» Exercise set
a. Answer these questions using the PC Gamer piece on believable in-game disasters. Mark your answers (i), (ii) and (iii):
(i) Which game has the writer sunk tens of hours into?
(ii) What does the piece say is half the fun?
(iii) Which segment of that game does the writer call fantastic?
b. In the PC Gamer piece on believable in-game disasters, rewrite the paragraph beginning "Disasters in videogames are often used" as a shorter paragraph that keeps its main facts.
c. Pick up the PC Gamer piece on believable in-game disasters where it stops and write what comes next.

» Given text
*** Block opens ***
Why I love plausible moral panic
Suspending belief is fine, but what if disaster could strike?
In Why I Love, PC Gamer writers pick an aspect of PC gaming that they love and write about why it's brilliant. This week, Joe gets scared by believable in-game disasters.
Disasters in videogames are often used as springboards to leverage story. You’ve seen it before: catastrophe leads diffident protagonist to assume hero’s role, thereafter tasked with the seemingly impossible feat of restoring order in the aftermath of a nuclear holocaust, zombie invasion, viral pandemic, and/or otherworldly incursion. Underscoring the trend is almost always an unscrupulous leader and/or group of ne’er do wells who take the opposite stance as the community you're attempting to salvage.
As players, we tend to suspend our sense of belief somewhere along the way because we’re fairly certain that—no matter how much we’re told the process alters our DNA—injecting glowing blue liquid into our veins and downing special tonics is unlikely to produce lightning bolts or fireballs from the palms of our hands. And if we don’t believe it then what’s the point? Believing it is half the fun.
But what about the games that portray more credible doomsday scenarios?
I’ve sunk tens of hours into Bethesda’s most recent action RPG Fallout 4, and while its familiar post-apocalyptic scenario is hardly different from past outings, there is one particular segment I think is fantastic: its opening pre-war introduction.
*** Block closes ***
» Provided records
*** Block opens ***
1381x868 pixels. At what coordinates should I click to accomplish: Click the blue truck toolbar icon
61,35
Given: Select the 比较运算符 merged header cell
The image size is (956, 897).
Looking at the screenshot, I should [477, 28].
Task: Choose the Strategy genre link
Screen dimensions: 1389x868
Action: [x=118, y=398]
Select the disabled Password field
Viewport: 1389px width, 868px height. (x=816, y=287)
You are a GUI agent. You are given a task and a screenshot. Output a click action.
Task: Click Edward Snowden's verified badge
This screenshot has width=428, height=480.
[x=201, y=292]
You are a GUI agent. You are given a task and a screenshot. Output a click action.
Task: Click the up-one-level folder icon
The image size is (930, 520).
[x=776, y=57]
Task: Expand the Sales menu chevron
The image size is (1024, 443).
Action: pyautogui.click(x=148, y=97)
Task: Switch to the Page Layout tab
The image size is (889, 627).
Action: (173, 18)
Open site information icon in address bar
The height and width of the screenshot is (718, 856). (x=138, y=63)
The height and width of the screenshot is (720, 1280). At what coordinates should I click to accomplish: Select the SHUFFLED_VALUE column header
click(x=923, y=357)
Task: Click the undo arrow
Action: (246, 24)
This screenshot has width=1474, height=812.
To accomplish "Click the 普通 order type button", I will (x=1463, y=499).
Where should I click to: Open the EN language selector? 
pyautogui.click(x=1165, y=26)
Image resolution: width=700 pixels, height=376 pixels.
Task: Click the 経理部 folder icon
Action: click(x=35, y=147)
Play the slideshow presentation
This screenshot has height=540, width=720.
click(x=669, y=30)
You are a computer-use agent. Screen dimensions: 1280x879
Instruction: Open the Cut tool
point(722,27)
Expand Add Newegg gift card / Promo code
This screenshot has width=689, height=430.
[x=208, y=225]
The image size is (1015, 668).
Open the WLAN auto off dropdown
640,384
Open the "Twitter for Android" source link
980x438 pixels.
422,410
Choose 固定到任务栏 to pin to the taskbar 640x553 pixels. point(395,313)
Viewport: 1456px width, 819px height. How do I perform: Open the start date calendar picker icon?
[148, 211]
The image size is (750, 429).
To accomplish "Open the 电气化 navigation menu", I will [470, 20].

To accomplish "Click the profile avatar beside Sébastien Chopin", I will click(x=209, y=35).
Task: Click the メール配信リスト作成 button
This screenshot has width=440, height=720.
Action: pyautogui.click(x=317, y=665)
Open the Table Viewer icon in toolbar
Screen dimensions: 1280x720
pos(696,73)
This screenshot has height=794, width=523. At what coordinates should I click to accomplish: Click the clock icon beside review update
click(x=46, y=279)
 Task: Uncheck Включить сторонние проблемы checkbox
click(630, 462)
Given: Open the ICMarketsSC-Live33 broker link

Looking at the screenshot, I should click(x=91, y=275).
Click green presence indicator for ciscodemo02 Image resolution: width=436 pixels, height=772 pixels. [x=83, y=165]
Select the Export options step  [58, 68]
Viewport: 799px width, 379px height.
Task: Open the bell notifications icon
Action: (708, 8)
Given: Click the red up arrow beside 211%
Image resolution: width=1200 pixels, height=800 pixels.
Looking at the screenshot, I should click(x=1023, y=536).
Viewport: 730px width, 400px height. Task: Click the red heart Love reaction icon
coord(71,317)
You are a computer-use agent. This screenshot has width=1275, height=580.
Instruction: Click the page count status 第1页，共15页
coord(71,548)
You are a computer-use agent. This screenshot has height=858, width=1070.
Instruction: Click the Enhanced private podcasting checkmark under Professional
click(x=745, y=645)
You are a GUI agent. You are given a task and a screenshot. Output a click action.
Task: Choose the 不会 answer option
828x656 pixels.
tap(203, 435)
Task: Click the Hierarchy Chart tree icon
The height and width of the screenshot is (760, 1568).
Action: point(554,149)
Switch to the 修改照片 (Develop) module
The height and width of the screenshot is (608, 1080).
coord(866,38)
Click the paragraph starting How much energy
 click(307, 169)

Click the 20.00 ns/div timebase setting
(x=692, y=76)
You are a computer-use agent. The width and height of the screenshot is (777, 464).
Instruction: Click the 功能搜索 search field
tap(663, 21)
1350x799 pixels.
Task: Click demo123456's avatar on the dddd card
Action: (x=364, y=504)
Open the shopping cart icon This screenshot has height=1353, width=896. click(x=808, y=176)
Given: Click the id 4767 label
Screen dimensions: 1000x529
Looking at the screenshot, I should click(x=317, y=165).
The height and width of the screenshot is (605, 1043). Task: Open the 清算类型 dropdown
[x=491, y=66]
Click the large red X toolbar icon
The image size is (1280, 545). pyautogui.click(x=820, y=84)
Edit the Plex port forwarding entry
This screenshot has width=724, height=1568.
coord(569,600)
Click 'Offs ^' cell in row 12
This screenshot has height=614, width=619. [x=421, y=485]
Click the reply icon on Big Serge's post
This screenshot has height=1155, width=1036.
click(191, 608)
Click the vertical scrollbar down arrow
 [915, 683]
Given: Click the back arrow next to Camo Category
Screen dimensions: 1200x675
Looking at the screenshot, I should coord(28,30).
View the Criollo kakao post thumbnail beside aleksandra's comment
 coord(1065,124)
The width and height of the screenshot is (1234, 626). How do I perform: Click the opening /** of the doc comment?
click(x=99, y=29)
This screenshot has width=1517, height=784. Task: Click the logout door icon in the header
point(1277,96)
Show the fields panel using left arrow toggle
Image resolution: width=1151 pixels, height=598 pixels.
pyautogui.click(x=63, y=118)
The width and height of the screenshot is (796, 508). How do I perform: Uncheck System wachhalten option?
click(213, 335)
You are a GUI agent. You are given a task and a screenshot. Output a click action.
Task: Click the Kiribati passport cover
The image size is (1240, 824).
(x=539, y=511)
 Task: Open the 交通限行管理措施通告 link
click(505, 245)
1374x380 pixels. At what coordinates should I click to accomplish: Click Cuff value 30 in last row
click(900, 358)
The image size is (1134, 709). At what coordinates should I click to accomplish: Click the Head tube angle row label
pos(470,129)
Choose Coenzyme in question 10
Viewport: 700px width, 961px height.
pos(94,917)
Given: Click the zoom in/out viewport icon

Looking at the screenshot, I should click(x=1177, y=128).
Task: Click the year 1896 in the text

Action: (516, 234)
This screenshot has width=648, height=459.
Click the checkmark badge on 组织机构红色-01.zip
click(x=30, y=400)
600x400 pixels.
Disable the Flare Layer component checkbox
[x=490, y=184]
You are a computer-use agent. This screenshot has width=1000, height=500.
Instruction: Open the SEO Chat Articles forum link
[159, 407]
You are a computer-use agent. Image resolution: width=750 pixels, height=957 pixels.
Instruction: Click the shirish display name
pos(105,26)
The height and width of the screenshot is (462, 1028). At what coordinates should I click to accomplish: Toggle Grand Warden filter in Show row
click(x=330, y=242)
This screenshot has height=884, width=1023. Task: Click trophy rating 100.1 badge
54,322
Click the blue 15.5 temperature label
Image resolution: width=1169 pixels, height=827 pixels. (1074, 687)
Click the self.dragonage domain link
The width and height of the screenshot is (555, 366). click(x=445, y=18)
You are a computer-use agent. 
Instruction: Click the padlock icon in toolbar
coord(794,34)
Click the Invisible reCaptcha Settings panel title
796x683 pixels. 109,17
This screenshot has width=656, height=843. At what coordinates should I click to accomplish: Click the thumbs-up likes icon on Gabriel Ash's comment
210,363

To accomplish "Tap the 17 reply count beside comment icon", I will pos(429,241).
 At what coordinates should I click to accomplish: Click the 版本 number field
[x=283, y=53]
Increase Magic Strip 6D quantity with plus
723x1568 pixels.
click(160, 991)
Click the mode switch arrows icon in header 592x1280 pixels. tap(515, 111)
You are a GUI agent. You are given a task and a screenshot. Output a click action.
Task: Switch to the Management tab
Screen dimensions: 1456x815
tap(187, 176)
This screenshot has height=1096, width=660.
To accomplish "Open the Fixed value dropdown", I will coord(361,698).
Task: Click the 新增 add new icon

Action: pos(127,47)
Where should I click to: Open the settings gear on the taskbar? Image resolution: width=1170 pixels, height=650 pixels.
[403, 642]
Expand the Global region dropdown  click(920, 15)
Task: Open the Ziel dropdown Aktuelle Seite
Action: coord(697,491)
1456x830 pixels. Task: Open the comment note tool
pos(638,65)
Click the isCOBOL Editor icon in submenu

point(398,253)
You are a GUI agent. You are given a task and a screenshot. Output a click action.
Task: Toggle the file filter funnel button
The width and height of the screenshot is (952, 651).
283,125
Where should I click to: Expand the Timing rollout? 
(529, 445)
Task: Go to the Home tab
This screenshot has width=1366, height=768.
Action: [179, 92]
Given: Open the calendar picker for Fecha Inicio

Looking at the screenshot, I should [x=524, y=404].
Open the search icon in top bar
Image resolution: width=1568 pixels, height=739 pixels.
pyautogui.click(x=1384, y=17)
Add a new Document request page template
*** Block closes ***
» Results for each task
a.
(i) Bethesda's action RPG Fallout 4
(ii) Believing it
(iii) Its opening pre-war introduction

b. Videogames often use disasters to drive the story. A catastrophe pushes a diffident protagonist into the hero's role, with the seemingly impossible task of restoring order after a nuclear holocaust, zombie invasion, viral pandemic or otherworldly incursion. An unscrupulous leader or a group of ne'er-do-wells almost always opposes the community you're trying to save.

c.
The overarching point of this section is to have the player form a bond with their partner and newborn child, so as to lend more importance to later events. It’s a bit rushed and doesn’t really achieve this, however the easily overlooked, but unskippable, breaking news television report which runs just as the emergency klaxon sounds absolutely does.
At this point, we’re part of the world pre-nuclear devastation—as we better know it, and certainly not as we otherwise recognise it from this series—and forcing the player to tune into the report, in turn echoes how we might discover breaking news in reality. Seeing the world as it falls apart by way of a subject regularly featured in the actual news echoes moral panic on a level I’ve rarely seen managed in videogames and it's not often you're made to watch such events unfold.
Likewise, Tom Clancy’s The Division, although taking place after the fact, plays upon something which feels believable too: a smallpox pandemic circulated via contaminated banknotes on one of the world’s busiest shopping days—Black Friday. Dubbed ‘Green Poison’ and the ‘Dollar Flu’, both the killer bug and moral panic ravage the population, leaving behind the broken society within which the game is set. I have no idea if any of that’s possible, mind, but the fact it feels like it could be makes it feel all the more scary.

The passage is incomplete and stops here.